Since the example you posted is valid JSON you can try PHP's JSON functions.


----------



## scrubbicus (Jan 23, 2009)

ya i'm familiar with a foreach loop. Usually I use them like one of this.

$array = array(
'username' => 'name',
password' => 'password'
);

foreach($array as $option => value) {
echo "You're $option is $value"
{

or

$numbers = array(1, 2, 3, 4, 5);

foreach($numbers as $num) {
echo $num;
}

so the values and keys are already there in the array and i can tell where they came from but in the foreach that you wrote I can tell where the keys came from since their in the other document seperated by a comma but i cant tell where the number came from since it wasn't previously in the document so i can only guess its where the line is in the document like the first line would be 0, second line would be 1 and so on but im just confused how PHP automatically grabbed those values and how I was presume something like that for the future.


----------



## Eriksrocks (Aug 7, 2005)

Both the keys and values come from the file() function which automatically creates the array $lines.
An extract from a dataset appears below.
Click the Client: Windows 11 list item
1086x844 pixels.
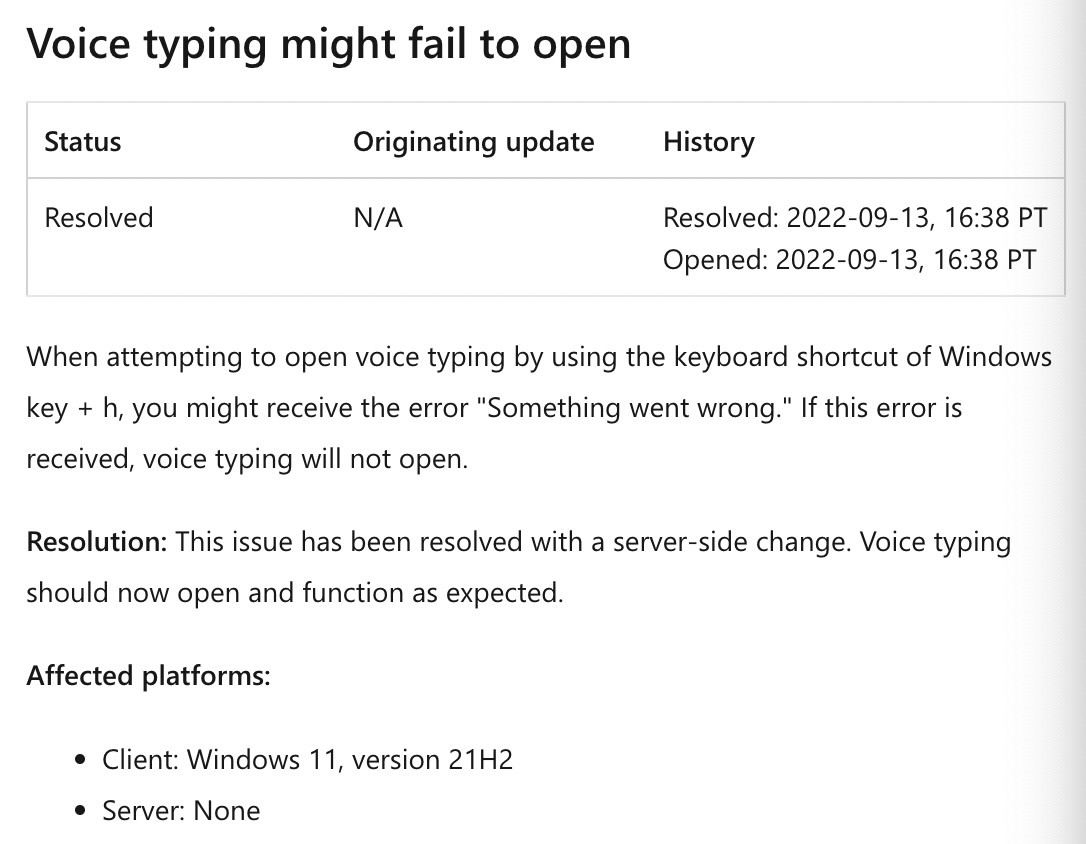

The keys are enumerated like a regular array where 0 is the first element 1 is the second and so forth. The values come from the file() function separating the file given into individual lines. 

I don't know how else to explain it.


----------



## scrubbicus (Jan 23, 2009)

ok! that makes more sense. i did not know that the file() function creates arrays i thought that just called the file so the foreach loop could do what it does. i thought it was kind of like a fopen() function but with a different name. cool stuff thanks.


----------